Die Lodge besteht aus einem offenen Gemeinschaftsgebäude, mehreren kleinen Hütten, Gärten, Teichen und einem Pool. In der Umgebung sind einfache Wanderwege angelegt, und ein Pool wird mit Wasser aus einem Bach gespeist. Die Hütten sind einfach aber gemütlich. Wir machen eine zweistündige Wanderung auf abenteuerlichen Wegen und entlang eines engen Flussbetts, wo wir verschiedene Frösche entdecken. Da es in der weiteren Umgebung keine Lokale gibt, ist das Quartier nur mit Vollpension zu haben. Das Essen ist wie aus (costaricanischer) Mutti’s Küche, und sehr familiär. Fast alle Gäste, bis auf ein Pärchen, stammen aus Österreich, und es ist etwas ungewohnt, plötzlich fast nur noch deutsch zu hören. Nach dem Abendessen nehmen wir an einer Nachtwanderung mit Gummistiefeln und Stirnlampen teil. Dabei stoßen wir gleich beim Vorbeigehen am Pool auf eine Lanzenotter, die auf Frösche wartet. Das Gute daran ist, dass das Exemplar noch ein Jugendlicher ist, und mit Gummistiefeln so seine Probleme haben dürfte. Das Schlechte aber ist, dass nur ausgewachsene Ottern „ihre Drüsen unter Kontrolle haben“; Teenager verspritzen gleich alles was sie haben, und sind dadurch gefährlicher. Aber, wie gesagt, für den Fall der Fälle haben wir Gummistiefel… Des Nächtens kommen auch die Frösche wieder aus ihren Verstecken, und so finden wir auch wieder einen der rotäugigen Laubfrösche (diesmal einen mit grünen statt orangen Beinen). Beim Nachhausekommen erwartet uns noch eine blattförmige Gottesanbeterin, und wieder einmal sorgt unser aufgebautes Moskitonetz für nächtliche Sicherheit.

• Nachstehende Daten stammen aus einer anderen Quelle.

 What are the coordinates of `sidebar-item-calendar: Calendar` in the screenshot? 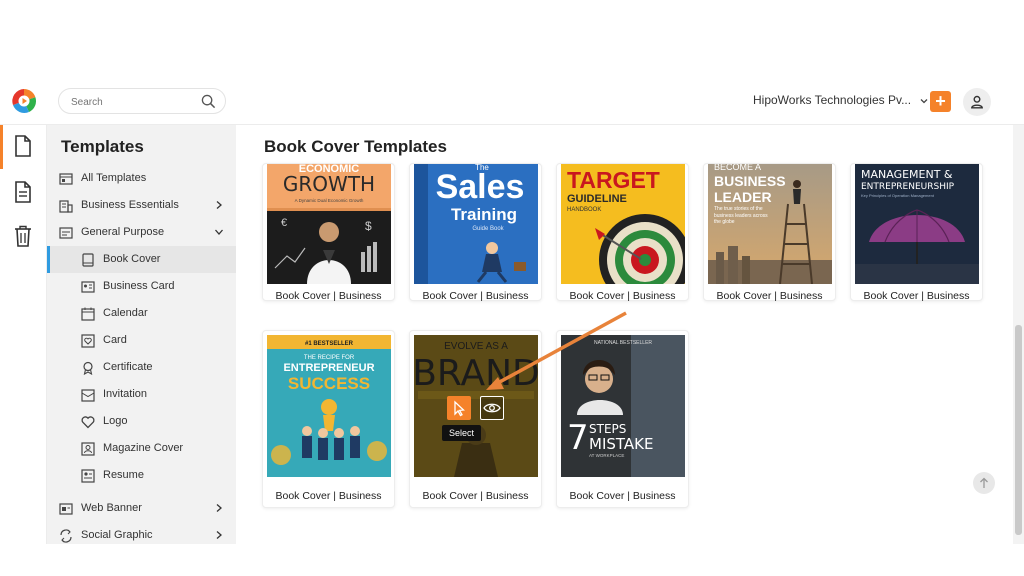 It's located at (142, 314).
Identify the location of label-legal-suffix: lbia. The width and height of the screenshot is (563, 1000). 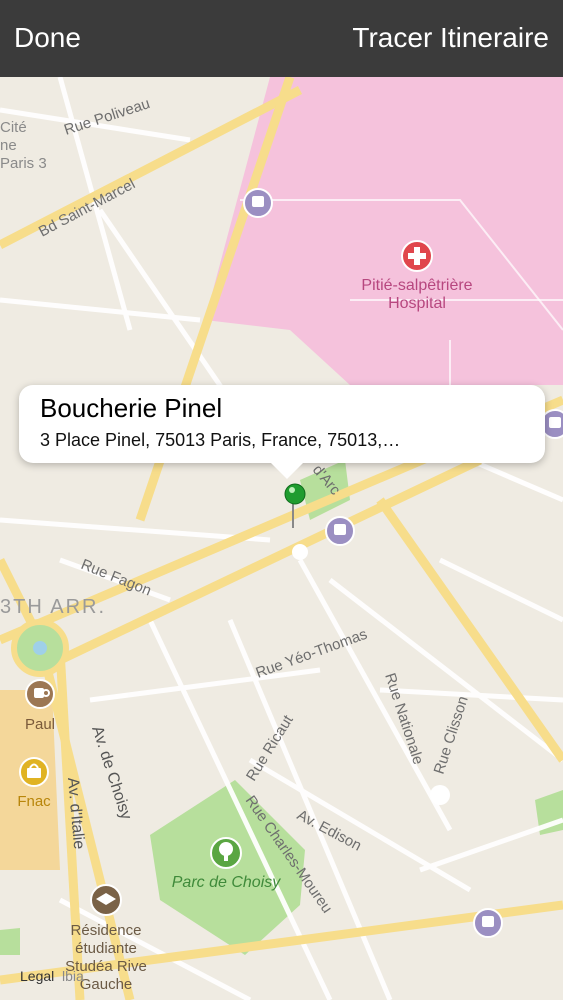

Am zweiten Tag treffen wir uns mit einem Pärchen aus Wien und einem Guide aus La Gamba zu einer geführten Wanderung. Ein Teil der Leute aus La Gamba, die bis vor zwanzig Jahren unter anderem von der inzwischen verbotenen Jagd in der Umgebung und von Holzwirtschaft (auch verboten) gelebt haben, verdienen sich nun ihren Unterhalt in der Lodge, und können so ihr gewaltiges Wissen über Flora und Fauna nützen. So auch Jose Angel, der uns auf die skurrilsten Dinge und Pflanzen hinweist, der unseren Begleiter als Charlie Sheen outet und sich köstlich über mein beiläufiges Indiana Jones-Gepfeife amüsiert. Obwohl die Wanderung gerade einmal vier oder fünf Kilometer lang ist, ist sie anstrengend und dauert den ganzen Vormittag. Immerhin sind die Wege nicht an amerikanische Touristen angepasst, sondern oft nur schlammige Stufen oder streckenweise im Bachbett verlaufend.
Weil es ja auch Urlaub und nicht nur körperliche Ertüchtigung sein soll, verbringen wir den Rest des Aufenthalts auf der Hüttenveranda beim Lesen, und Alex dreht ein paar Runden im eiskalten Pool.